# Solved: Can't find shared folder on home network



## Pandimensional (Jan 26, 2009)

Hello,

I've got an XP machine networked to a Windows 7 machine. I've set the standard shared folder in XP as being shared over the network. I've also set the XP My Docs folder to be shared. 

When I'm on the Windows 7 box, I can see the XP computer, yet the only folder I can access is called "Public". It contains "Public Pics", "Public Vids" etc.. and a few "Recorded TV" type files. I have no idea where this "Public" folder is on my XP machine. I can't find it.

I don't know why the folders I've specified as shared are not showing up. And what's the deal with this "Public" folder?

?

Thanks.


----------



## Pandimensional (Jan 26, 2009)

I was incorrect. I cannot see the XP machine from the Windows 7 computer. The folder I'm seeing (on the local network) when I'm on the Windows 7 box is actually on the same box. 

I'm new to this. I am expecting to see my shared XP folders when I'm looking at the network through my Windows 7 machine, yet I cannot.


----------



## JohnWill (Oct 19, 2002)

Turn off any firewalls for debugging. If the firewall is the problem, you'll have to configure it to allow access to "trusted zone" addresses. Note that some firewalls must be completely uninstalled to stop them from affecting your networking.

Hold the *Windows* key and press *R*, then type *CMD* to open a command prompt.

In the command prompt window that opens, type type the following commands:

PING each remote computer by IP address, and if successful, PING by name. Open a command prompt as described above and type.

PING _<ip address>_ 
or
PING _<computer name>_

Where: 
_<ip address>_ - is the x.x.x.x IP address
_<computer name>_ - is the computer name

*A failure to PING is almost always a firewall configuration issue. Any failure to PING needs to be corrected before you go any farther.*

_*Note:* You can obtain the IP address and computer name of a computer by opening a command prompt (DOS window) and typing *IPCONFIG /ALL*. This should work for any Windows version. The IPCONFIG /ALL display will provide a wealth of useful information for debugging your network connection._

Check your Services are Started on all PCs: 

COM+ Event System (for WZC issues)
Computer Browser
DHCP Client
DNS Client
Network Connections
Network Location Awareness
Remote Procedure Call (RPC)
Server
TCP/IP Netbios helper
Wireless Zero Configuration (XP wireless configurations)
WLAN AutoConfig (Vista wireless configurations)
Workstation

_*Note:* You can check the services in Control Panel, Administrative Tools, Services._

All of these services should be started, and their startup type should be automatic.

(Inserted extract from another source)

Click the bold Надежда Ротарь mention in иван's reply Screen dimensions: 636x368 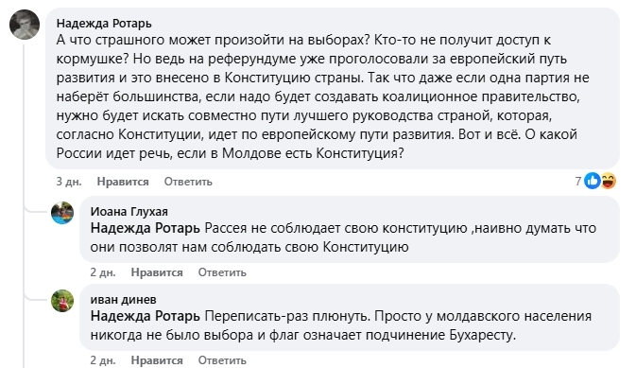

If a service is not running, open it's properties and check the dependencies. Check each of the dependencies and see which one is preventing the service from running. Checking the event log is also a good idea here, there may be clues to what is failing.

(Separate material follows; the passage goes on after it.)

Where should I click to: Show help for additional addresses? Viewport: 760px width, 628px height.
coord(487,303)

All computers should be in the same workgroup for computer browsing to function properly. File & Print Sharing has to be enabled on any computer you wish to share files or printers from. You also need to actually share the resource in question from My Computer, right click on the drive/printer/folder, and select sharing.

If you encounter difficulties accessing computers that are visible in Network Places (_Network and Sharing Center in Vista_), make sure the computer being accessed has an account with the same name/password as the system connecting to it uses to login. NOTE: Vista's default is to require a password on the account to enable file/print sharing.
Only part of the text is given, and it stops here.